Ni hablar del cine de por allá. Hablan como regañando todo el tiempo, tirándole patadas a todo lo que se les cruce, todos sufren. Cuando esa gente nos domine voy a extrañar a Bruce Willis. No me imagino llegar de noche a la casa, cansado de trabajar, esperando ver alguna payasada gringa en la televisión de esas a la que uno acostumbra, y conseguirme con una pelea a sables de tres cuartos de hora de duración. Como para dar un golpe de estado fue que en estos días prohibieron The Big Bang Theory. Aunque tengo entendido que la mayor parte del dinero en Hollywood viene de por allá, es mejor no confiarse.

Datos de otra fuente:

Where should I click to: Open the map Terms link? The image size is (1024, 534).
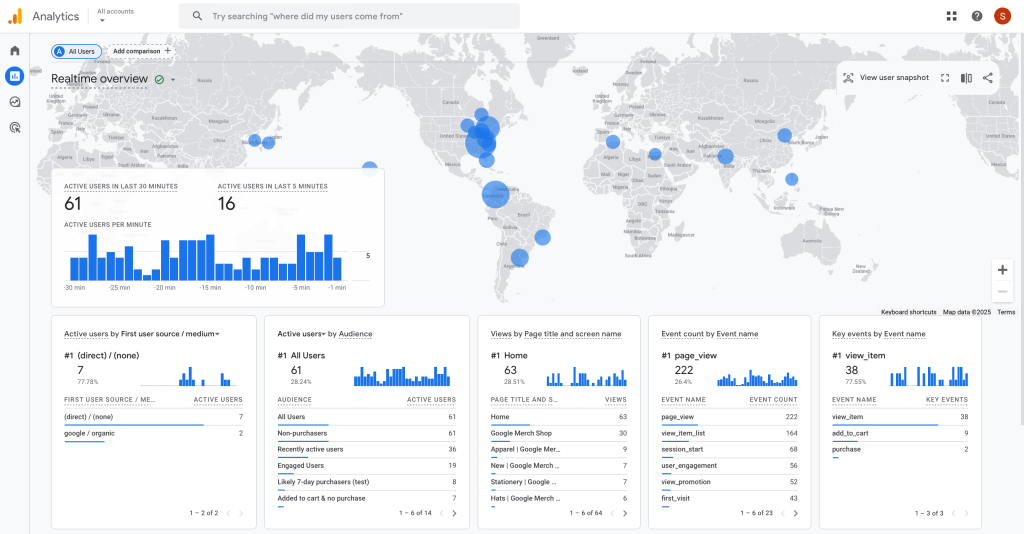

También me preocupa su nivel de organización. Son miles de restaurantes chinos en el país, separados por cientos de kilómetros. Excepto los que están en zonas lujosas, todos cobran igual. Y cuando aumentan las costillitas, todos los hacen al mismo tiempo. Olvídate de ir a varios buscando mejores ofertas. Y la carta pareciera hecha en la misma imprenta para todos los locales. Todos los platos tienen un número delante. Si te aprendes de memoria el número del que más te gusta lo puedes pedir a nivel nacional sin necesidad de ver la carta. Y además ya te sabes el precio.

En fin, me guardé el Cri Cri en el bolsillo y me alejé del kiosco buscando un sitio apartado donde romper mi dieta. Me costó tan caro como un almuerzo en mi tagüara favorita en el Bulevar de Sabana Grande. Cuando nadie me veía y con nadie tendría que compartirlo, abrí mi chocolate. Adentro del envoltorio no estaba el producto resultado de un perfecto secado de la semilla del cacao, plantado a la sombra de los plátanos dulces de Higuerote, sino, en cambio, había un producto arenoso incomestible, de un extraño color blancuzco insoportable a la vista. La fecha de vencimiento en el empaque no se veía claramente en su totalidad, pero si asomaba que no correspondía a este año. El chino se quedó con mi petróleo y me dio un espejito. Ahora me siento, otra vez, con energías para seguir bajando de peso.